Stored items
....

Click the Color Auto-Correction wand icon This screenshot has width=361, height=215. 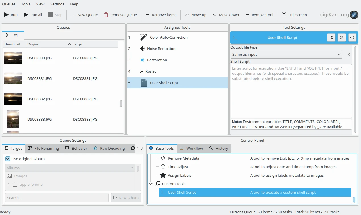point(143,37)
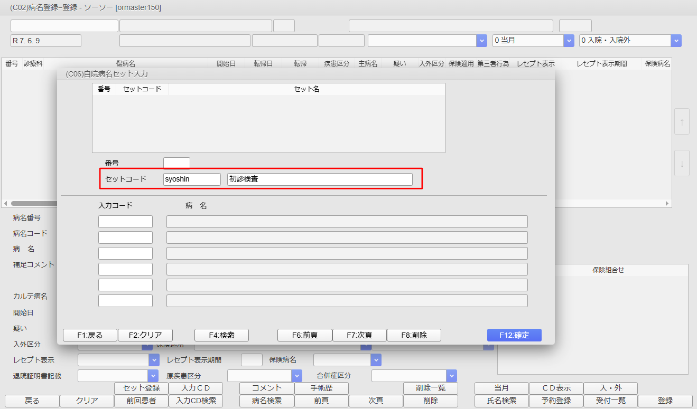The width and height of the screenshot is (697, 409).
Task: Click the up arrow move button
Action: click(682, 121)
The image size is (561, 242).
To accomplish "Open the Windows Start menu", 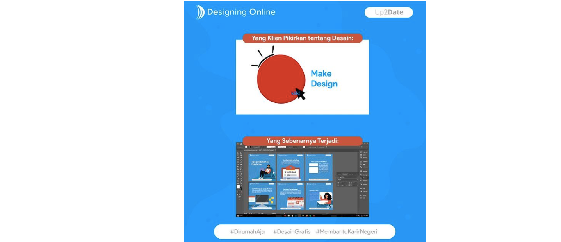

....

EXERCISE: A word-for-word copy is needed of the lines from the line holding "The image size is (561, 242)." through the end of the records, both included, excluding every picture.

EXERCISE RESPONSE:
The image size is (561, 242).
To accomplish "Open the Windows Start menu", 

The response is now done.